SET TASK A »
Reproduce the stretch from "Classify whether a" through "we're working towards)" in the tutorial on convolutional neural networks.

PASSAGE SHOWN »
§ §

## Convolutional Neural Networks and Computer Vision with Tensorflow

So far we've covered the basics of TensorFlow and built a handful of models to work across different problems.

Now we're going to get specific and see how a special kind of neural network, convolutional neural networks (CNNs) can be used for computer vision (detecting patterns in visual data).

🔑 Note: In deep learning, many different kinds of model architectures can be used for different problems. For example, you could use a convolutional neural network for making predictions on image data and/or text data. However, in practice some architectures typically work better than others.

For example, you might want to:

Classify whether a picture of food contains pizza 🍕 or steak 🥩 (we're going to do this)
Detect whether or not an object appears in an image (e.g. did a specific car pass through a security camera?)
In this notebook, we're going to follow the TensorFlow modelling workflow we've been following so far whilst learning about how to build and use CNNs.

## What we're going to cover

Specifically, we're going to go through the follow with TensorFlow:

* Getting a dataset to work with
* Architecture of a convolutional neural network
* A quick end-to-end example (what we're working towards)
* Steps in modelling for binary image classification with CNNs
    * Becoming one with the data
    * Preparing data for modelling
    * Creating a CNN model (starting with a baseline)
    * Fitting a model (getting it to find patterns in our data)

§ §

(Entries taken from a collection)

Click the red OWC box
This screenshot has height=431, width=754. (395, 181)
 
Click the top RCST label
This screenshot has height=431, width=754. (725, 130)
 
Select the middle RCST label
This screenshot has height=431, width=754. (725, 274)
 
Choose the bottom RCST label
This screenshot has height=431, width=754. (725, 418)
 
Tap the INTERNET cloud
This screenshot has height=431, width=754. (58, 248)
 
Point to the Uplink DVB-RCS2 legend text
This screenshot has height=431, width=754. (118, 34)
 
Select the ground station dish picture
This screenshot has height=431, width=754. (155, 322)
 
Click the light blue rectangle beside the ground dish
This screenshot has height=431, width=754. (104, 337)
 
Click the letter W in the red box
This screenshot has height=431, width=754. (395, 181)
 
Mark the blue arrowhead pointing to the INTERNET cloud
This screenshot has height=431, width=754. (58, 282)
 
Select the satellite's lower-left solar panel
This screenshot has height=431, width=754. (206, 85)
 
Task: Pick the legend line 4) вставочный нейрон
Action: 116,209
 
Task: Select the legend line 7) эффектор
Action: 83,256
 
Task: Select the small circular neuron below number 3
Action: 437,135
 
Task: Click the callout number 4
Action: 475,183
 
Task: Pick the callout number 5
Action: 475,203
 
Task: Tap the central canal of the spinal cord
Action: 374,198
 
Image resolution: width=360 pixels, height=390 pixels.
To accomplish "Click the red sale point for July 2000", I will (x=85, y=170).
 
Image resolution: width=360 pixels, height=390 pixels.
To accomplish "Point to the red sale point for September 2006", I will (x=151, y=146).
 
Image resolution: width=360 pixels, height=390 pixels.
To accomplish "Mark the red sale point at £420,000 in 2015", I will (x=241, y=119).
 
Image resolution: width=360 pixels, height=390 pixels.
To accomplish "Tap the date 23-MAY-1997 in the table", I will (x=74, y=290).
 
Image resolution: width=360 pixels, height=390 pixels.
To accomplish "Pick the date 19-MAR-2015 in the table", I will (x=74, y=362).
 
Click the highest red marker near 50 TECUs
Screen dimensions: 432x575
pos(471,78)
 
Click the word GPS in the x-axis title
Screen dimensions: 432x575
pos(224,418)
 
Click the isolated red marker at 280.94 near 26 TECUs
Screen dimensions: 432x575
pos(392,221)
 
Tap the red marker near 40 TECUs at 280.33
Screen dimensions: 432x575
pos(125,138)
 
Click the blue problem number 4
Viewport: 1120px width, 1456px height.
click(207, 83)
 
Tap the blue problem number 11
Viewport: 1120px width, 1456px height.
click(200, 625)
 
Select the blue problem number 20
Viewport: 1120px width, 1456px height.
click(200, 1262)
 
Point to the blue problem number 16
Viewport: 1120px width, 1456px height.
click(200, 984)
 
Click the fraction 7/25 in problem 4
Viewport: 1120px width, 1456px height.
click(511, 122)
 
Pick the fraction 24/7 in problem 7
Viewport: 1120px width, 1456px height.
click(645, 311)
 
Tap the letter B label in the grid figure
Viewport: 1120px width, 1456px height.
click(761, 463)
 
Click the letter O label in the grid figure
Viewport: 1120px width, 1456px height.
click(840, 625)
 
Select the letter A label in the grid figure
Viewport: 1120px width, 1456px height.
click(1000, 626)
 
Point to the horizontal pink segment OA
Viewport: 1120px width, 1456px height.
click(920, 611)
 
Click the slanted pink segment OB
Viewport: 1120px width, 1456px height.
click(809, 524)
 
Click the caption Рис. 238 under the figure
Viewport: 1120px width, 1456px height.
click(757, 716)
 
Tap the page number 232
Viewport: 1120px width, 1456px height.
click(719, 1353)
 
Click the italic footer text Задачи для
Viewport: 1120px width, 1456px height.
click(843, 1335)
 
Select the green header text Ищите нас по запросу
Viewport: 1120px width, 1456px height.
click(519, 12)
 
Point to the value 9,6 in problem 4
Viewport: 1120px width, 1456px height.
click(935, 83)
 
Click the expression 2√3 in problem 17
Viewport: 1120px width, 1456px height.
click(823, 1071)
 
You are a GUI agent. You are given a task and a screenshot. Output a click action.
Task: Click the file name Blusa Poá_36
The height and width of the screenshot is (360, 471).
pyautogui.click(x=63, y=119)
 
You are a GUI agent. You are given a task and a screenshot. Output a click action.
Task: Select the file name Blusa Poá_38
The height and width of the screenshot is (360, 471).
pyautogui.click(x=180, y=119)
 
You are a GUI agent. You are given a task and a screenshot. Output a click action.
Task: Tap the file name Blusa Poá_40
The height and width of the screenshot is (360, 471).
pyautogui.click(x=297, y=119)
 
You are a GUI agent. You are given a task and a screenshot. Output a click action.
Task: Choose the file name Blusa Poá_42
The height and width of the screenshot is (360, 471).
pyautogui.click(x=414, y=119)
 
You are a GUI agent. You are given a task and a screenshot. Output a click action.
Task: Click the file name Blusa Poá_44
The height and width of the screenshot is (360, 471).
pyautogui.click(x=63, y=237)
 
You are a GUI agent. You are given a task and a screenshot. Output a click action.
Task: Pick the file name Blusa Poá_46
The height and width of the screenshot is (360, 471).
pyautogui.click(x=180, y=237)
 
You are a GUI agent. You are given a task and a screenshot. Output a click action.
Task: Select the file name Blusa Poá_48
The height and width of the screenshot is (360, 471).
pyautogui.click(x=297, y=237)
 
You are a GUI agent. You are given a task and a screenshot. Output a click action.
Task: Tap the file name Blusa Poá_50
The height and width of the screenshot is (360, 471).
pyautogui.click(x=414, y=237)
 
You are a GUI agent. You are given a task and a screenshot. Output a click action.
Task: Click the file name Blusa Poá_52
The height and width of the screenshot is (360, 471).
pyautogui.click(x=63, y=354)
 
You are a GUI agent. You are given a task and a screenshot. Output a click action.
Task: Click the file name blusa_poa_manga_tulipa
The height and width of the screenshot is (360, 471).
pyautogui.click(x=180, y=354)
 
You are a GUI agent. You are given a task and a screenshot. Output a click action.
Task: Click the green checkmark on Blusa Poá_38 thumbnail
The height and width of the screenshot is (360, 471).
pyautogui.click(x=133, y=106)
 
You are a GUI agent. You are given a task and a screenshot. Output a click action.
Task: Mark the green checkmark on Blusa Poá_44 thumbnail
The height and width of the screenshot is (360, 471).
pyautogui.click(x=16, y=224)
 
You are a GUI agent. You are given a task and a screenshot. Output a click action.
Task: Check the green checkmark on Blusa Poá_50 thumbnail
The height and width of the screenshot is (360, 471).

§ §

SET TASK B »
In the records, swap "Click" for "Press" in the stretch from the line containing "Select the ground station dish picture" through the line containing "This screenshot has height=431, width=754. (206, 85)", and return only those lines with everything else left as is.

EXERCISE OUTPUT A »
Classify whether a picture of food contains pizza 🍕 or steak 🥩 (we're going to do this)
Detect whether or not an object appears in an image (e.g. did a specific car pass through a security camera?)
In this notebook, we're going to follow the TensorFlow modelling workflow we've been following so far whilst learning about how to build and use CNNs.

## What we're going to cover

Specifically, we're going to go through the follow with TensorFlow:

* Getting a dataset to work with
* Architecture of a convolutional neural network
* A quick end-to-end example (what we're working towards)

EXERCISE OUTPUT B »
Select the ground station dish picture
This screenshot has height=431, width=754. (155, 322)
 
Press the light blue rectangle beside the ground dish
This screenshot has height=431, width=754. (104, 337)
 
Press the letter W in the red box
This screenshot has height=431, width=754. (395, 181)
 
Mark the blue arrowhead pointing to the INTERNET cloud
This screenshot has height=431, width=754. (58, 282)
 
Select the satellite's lower-left solar panel
This screenshot has height=431, width=754. (206, 85)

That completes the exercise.